As software is my specialty, I would like to expand more on the software criticality issue, please pardon me if I am stating the obvious. This issue is in regard to MCAS in particular, but also other systems that are considered to be not safety critical, such as Air Data Systems. You are right to say about MCAS software, “This code already required to be designed to high standards”. However, there is a huge difference between the DO-178C software certification standard Level A (catastrophic failure, potentially loss of aircraft) and Level C (major failure, potentially minor injuries to passengers). I would expect all Level C software to be produced to a high standard, but Level A obviously has to be at a very significantly higher standard. There is a huge cost saving that can be made if the software can be justified as not needing to be at Level A; some estimates suggest Level A is at least 2 to 3 times more expensive to produce than Level C. The main 3 factors leading to this increased cost are:-
a) independence of verification; which needs additional team(s) of engineers
b) quality of process; e.g. using Ada rather than C, code analysis tools and (most importantly) specialist software engineers with lots of wide ranging experience on real time, safety critical systems.

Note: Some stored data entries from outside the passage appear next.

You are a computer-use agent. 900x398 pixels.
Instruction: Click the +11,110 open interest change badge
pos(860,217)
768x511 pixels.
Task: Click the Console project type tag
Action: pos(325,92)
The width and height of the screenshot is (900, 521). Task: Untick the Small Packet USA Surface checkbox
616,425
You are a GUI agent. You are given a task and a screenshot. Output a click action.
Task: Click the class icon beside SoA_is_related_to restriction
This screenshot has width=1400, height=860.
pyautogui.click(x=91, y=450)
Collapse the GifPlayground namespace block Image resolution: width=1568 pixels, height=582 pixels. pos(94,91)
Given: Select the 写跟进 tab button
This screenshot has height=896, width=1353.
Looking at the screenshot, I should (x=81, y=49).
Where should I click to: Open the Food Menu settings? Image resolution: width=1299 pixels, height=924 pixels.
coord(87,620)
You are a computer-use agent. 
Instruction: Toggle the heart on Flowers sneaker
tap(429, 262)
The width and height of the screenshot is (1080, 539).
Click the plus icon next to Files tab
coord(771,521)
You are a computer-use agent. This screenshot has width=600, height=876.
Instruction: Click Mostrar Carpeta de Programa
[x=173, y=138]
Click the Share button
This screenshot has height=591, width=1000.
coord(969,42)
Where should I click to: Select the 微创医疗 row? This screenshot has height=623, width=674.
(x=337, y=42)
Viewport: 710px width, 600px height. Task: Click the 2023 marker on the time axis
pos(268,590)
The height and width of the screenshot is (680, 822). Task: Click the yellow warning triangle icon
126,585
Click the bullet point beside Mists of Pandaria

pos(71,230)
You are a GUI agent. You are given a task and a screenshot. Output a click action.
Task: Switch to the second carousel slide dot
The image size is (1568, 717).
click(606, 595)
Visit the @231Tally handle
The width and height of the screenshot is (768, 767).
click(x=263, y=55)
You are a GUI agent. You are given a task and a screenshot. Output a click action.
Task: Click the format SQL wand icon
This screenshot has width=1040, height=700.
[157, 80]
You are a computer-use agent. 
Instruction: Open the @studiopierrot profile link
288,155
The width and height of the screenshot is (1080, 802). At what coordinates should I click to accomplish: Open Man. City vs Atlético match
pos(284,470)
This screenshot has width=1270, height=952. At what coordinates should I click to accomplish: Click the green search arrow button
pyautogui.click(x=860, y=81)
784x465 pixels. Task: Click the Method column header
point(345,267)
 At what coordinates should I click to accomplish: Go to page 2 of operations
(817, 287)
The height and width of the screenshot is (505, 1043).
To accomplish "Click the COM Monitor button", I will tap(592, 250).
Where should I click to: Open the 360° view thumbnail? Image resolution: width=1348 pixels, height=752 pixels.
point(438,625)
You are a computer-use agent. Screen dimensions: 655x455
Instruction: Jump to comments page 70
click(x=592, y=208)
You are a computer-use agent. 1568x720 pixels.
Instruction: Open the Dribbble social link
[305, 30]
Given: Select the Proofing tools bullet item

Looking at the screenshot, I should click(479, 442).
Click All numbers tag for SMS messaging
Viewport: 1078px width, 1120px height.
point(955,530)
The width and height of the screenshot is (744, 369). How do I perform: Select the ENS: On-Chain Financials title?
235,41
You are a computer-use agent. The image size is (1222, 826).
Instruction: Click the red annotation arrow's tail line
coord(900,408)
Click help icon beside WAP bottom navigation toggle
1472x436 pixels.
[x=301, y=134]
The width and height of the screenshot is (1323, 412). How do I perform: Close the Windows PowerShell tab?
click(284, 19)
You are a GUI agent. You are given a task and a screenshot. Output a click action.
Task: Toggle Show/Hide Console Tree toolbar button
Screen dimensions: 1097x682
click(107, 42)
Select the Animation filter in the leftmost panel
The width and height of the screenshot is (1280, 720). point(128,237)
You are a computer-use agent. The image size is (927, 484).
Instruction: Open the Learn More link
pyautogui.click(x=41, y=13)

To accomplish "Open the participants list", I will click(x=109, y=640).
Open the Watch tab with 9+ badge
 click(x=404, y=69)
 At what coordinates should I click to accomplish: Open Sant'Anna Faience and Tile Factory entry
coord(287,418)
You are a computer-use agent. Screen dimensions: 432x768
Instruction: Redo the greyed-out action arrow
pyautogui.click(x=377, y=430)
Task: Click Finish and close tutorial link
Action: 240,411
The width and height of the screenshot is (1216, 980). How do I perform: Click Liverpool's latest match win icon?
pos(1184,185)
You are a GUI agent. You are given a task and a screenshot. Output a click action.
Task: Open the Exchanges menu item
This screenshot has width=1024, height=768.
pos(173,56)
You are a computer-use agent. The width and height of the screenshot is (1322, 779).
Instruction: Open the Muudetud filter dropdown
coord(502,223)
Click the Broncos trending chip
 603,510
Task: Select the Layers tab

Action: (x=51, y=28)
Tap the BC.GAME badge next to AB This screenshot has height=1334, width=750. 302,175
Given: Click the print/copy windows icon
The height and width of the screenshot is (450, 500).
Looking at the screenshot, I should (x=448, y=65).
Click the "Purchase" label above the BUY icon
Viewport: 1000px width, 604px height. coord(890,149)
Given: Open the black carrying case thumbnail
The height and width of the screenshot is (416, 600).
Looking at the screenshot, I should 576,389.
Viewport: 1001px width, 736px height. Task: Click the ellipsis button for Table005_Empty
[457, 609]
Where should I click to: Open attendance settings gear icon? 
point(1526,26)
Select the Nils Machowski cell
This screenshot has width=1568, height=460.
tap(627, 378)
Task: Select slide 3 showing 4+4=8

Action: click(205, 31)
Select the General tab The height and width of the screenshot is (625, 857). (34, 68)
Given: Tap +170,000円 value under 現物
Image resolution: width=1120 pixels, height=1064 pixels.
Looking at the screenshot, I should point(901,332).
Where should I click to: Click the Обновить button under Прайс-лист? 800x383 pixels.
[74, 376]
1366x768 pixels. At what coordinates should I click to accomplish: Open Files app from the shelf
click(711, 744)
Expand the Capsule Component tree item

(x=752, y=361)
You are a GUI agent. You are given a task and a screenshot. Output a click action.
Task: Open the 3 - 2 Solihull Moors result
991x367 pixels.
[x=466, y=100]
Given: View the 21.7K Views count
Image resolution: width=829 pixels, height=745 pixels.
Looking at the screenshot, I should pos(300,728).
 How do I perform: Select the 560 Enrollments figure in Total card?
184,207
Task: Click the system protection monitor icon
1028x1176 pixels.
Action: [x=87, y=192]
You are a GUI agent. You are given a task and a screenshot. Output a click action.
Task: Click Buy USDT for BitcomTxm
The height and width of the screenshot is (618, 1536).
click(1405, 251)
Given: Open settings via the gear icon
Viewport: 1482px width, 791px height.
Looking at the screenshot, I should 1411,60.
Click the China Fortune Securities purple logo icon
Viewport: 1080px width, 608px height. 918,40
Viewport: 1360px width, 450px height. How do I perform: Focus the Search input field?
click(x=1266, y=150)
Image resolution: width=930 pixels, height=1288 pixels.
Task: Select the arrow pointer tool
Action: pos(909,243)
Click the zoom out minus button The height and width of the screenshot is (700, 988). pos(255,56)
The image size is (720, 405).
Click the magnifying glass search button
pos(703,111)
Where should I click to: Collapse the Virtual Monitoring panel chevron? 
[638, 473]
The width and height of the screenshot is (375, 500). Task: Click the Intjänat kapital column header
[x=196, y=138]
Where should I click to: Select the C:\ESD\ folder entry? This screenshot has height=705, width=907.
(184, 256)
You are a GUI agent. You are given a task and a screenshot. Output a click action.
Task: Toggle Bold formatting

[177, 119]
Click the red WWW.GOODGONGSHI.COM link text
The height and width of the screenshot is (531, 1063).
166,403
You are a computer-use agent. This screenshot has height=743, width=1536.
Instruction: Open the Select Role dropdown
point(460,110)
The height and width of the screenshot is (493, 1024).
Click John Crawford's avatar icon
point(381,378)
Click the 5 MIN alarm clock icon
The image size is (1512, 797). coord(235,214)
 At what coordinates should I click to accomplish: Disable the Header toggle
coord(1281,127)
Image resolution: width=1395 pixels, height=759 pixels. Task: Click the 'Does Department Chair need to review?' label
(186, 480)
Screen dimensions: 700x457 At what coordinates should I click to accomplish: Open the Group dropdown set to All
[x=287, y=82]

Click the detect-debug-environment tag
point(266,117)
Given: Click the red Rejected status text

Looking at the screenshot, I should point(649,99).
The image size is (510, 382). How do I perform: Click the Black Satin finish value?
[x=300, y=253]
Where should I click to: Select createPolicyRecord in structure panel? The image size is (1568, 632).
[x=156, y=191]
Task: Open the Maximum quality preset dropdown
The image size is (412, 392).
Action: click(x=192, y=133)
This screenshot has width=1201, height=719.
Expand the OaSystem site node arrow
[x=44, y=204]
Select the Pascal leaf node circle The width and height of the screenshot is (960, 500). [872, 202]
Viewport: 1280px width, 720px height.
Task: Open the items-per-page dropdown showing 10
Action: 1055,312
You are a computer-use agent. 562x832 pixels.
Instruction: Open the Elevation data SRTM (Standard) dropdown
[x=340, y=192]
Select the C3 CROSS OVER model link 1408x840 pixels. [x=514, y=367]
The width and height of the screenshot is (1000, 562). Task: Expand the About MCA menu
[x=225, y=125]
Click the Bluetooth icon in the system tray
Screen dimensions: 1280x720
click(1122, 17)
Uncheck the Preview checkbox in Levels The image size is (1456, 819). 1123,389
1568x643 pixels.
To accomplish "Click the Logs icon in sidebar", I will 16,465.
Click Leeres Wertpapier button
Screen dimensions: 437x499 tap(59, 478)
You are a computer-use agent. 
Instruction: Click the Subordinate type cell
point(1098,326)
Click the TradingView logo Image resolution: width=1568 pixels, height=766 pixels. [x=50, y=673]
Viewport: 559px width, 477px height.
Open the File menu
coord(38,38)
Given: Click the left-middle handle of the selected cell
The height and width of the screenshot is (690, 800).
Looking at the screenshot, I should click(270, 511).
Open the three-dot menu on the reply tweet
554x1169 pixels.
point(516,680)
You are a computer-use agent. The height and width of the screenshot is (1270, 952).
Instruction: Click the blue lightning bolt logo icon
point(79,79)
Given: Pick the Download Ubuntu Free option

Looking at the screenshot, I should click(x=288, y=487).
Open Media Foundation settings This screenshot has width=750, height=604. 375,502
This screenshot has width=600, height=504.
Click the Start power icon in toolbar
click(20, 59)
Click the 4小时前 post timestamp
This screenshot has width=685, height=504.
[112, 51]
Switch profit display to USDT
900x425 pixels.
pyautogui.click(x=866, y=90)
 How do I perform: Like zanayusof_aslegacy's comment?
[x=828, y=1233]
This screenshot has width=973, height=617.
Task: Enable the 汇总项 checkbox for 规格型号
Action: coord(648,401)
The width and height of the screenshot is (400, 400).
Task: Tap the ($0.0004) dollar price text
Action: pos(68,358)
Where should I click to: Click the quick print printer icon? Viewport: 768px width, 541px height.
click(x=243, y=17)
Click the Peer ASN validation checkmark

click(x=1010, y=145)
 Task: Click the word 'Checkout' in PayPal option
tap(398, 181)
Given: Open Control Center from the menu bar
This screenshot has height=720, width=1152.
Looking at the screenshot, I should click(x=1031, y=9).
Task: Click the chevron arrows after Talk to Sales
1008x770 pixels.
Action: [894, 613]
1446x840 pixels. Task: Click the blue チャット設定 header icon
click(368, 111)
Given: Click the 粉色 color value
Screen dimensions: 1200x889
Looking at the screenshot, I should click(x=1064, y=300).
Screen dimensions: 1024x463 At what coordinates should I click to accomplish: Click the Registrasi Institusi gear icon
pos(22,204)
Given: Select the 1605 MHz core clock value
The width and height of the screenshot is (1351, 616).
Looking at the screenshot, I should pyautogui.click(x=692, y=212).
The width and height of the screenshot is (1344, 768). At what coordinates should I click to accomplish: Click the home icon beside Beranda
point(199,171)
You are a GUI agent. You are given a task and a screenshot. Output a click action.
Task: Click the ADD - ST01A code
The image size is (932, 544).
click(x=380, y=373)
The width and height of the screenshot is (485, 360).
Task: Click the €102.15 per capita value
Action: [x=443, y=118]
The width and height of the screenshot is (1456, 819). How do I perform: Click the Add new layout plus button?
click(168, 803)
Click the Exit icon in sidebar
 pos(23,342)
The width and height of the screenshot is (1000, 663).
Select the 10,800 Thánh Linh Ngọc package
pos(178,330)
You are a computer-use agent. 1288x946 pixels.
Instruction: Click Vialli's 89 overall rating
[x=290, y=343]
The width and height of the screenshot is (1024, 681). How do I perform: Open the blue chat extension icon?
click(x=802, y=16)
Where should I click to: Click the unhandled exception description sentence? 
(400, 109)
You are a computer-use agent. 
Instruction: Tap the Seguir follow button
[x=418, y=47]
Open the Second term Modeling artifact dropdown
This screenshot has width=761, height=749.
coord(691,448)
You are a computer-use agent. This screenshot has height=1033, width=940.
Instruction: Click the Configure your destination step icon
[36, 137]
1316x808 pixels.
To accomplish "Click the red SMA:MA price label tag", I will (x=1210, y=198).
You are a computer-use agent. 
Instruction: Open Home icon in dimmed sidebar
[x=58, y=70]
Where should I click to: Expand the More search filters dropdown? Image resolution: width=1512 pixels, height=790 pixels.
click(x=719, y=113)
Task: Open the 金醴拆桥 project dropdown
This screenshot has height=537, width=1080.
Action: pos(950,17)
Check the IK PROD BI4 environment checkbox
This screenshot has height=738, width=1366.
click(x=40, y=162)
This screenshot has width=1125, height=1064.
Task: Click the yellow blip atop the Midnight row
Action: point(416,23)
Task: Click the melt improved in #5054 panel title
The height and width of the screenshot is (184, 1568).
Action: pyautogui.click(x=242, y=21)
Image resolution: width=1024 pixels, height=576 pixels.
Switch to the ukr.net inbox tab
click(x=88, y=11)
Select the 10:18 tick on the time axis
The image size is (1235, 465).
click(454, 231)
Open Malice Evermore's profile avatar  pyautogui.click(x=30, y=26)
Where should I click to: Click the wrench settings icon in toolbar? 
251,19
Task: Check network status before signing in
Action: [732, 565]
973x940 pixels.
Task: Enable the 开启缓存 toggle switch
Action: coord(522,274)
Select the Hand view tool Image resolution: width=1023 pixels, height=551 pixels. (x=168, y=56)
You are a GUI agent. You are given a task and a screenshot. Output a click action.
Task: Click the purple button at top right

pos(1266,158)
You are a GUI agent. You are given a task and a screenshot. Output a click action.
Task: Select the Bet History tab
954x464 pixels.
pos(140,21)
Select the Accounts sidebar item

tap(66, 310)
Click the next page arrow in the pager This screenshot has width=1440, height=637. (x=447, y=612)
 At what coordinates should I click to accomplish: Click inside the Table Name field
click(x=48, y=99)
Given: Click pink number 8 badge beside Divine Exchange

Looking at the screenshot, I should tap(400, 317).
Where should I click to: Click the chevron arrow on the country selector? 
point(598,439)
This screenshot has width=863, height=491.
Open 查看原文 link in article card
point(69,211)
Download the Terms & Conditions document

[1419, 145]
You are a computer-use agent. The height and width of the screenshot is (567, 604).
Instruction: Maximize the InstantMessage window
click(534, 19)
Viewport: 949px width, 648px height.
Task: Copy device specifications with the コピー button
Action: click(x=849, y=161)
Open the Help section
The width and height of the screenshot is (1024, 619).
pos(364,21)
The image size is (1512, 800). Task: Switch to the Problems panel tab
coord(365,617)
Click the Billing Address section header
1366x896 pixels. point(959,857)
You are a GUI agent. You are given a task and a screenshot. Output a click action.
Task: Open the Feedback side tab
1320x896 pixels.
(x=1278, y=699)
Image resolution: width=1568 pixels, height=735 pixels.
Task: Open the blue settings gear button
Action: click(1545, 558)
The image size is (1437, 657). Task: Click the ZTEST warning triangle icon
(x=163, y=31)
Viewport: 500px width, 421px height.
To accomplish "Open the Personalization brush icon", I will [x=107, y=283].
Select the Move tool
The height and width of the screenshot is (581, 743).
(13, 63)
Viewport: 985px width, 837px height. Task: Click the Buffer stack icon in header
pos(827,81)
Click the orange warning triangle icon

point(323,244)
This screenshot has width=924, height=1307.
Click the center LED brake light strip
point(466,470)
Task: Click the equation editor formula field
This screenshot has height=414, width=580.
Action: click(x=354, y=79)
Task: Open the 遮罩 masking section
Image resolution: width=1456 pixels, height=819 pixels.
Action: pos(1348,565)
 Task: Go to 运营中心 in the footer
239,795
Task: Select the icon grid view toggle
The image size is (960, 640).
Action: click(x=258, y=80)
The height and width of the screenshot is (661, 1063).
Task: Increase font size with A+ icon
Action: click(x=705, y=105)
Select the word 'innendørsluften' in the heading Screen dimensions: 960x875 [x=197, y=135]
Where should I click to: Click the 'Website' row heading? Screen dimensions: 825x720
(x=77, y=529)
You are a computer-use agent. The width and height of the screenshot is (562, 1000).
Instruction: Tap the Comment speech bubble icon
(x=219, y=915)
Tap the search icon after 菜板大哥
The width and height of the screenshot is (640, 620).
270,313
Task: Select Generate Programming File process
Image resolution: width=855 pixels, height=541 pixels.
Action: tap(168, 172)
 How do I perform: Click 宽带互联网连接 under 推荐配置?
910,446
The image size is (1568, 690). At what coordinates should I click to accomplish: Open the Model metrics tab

c) complexity of software; there is a saying ‘system safety lies within the software’, meaning software has to be added to basic functionality to ensure the system meets its prescribed safety requirements. For example the hardware engineer may determine that triplex sensors are needed to ensure hardware integrity, but then the system engineer has to determine how the software is to handle the 3 inputs to produce a ‘safe to use’ output. This might be a ‘vote’ or an average or using historical readings to determine best integrity. And if the triplex sensors are vulnerable to ‘common mode failure’, the team might decide a different technology sensor has to be used, or to use other system’s data in order to provide a temporary reversion mode.

Hence my concern:- Because MCAS software was not produced to Level A, it is not assured to be at a high enough standard to allow it to directly control the stabilizer. The risk is that there could be a fault in the software that could cause an erroneous trim condition. The proposed patch may not have any effect on such a software fault.